WHAT THE TASK REQUIRES
What is wanted is the full listing, word for word, without its pictures.
++++++++++
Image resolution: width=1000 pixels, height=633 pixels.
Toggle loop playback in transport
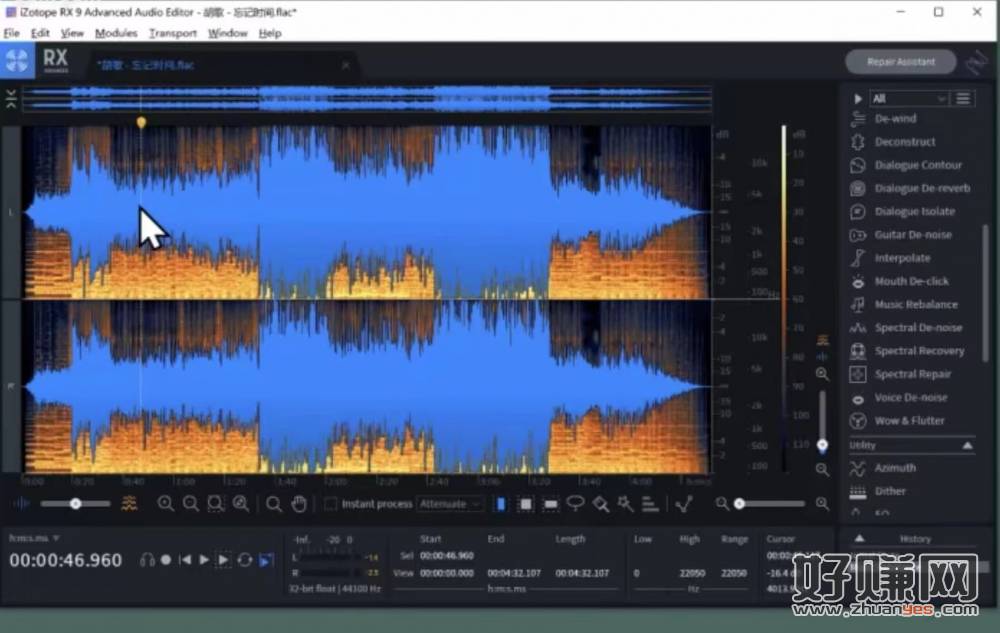coord(245,560)
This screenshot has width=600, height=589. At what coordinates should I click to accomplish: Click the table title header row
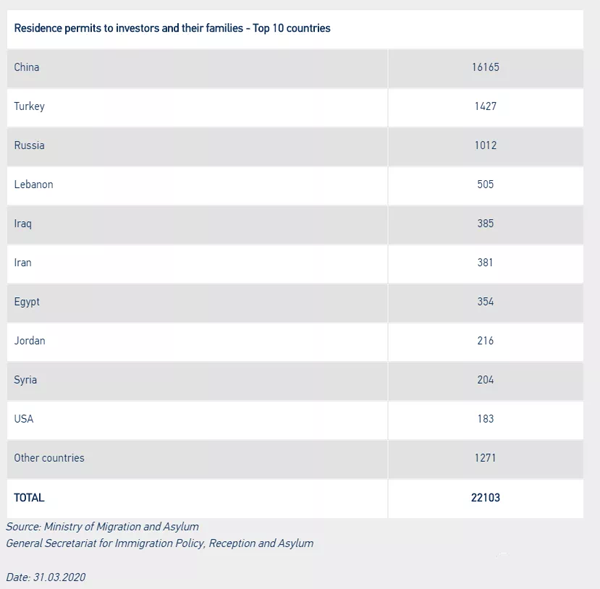click(172, 28)
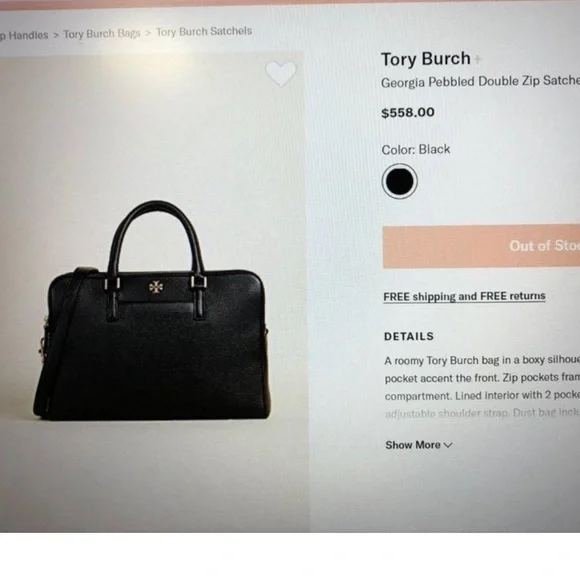This screenshot has width=580, height=580.
Task: Add bag to favorites with heart icon
Action: (x=281, y=74)
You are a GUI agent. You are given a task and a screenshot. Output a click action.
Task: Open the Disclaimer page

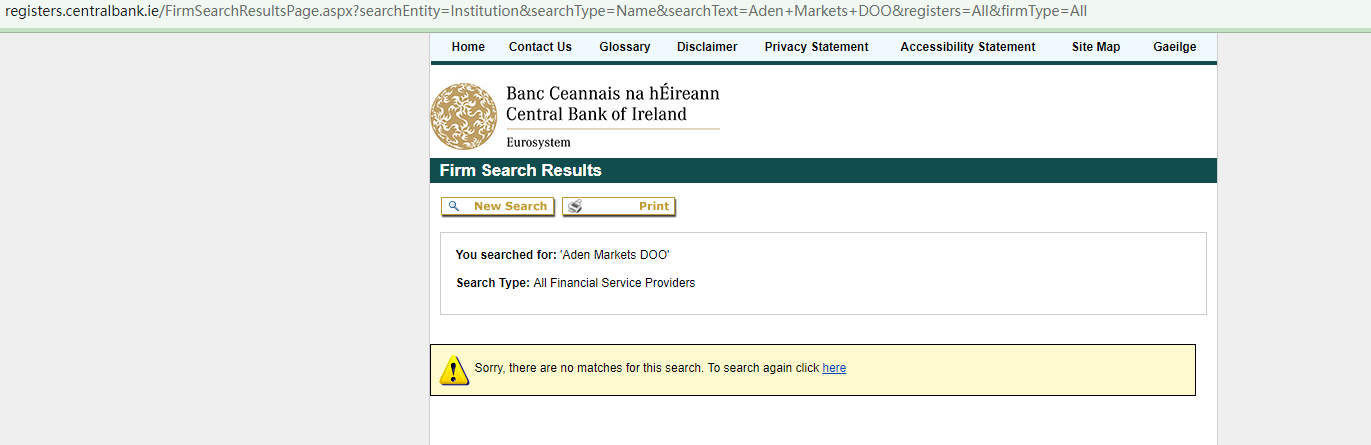707,47
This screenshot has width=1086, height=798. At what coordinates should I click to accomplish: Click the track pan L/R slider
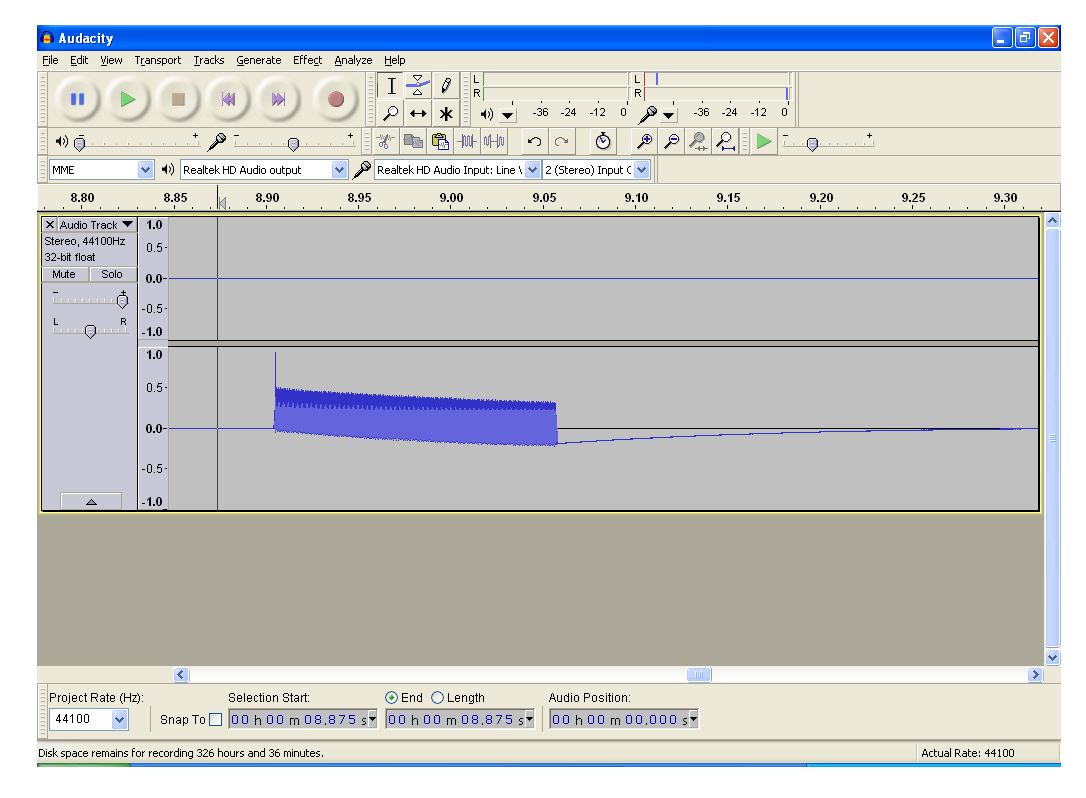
++++++++++
TASK ANSWER
Image resolution: width=1000 pixels, height=633 pixels.
Toggle loop playback in transport
coord(245,560)
This screenshot has width=600, height=589. At what coordinates should I click to accomplish: Click the table title header row
click(172, 28)
This screenshot has width=580, height=580.
Task: Add bag to favorites with heart icon
Action: (x=281, y=74)
You are a GUI agent. You are given a task and a screenshot. Output a click action.
Task: Open the Disclaimer page

707,47
This screenshot has width=1086, height=798. At what coordinates should I click to accomplish: Click the track pan L/R slider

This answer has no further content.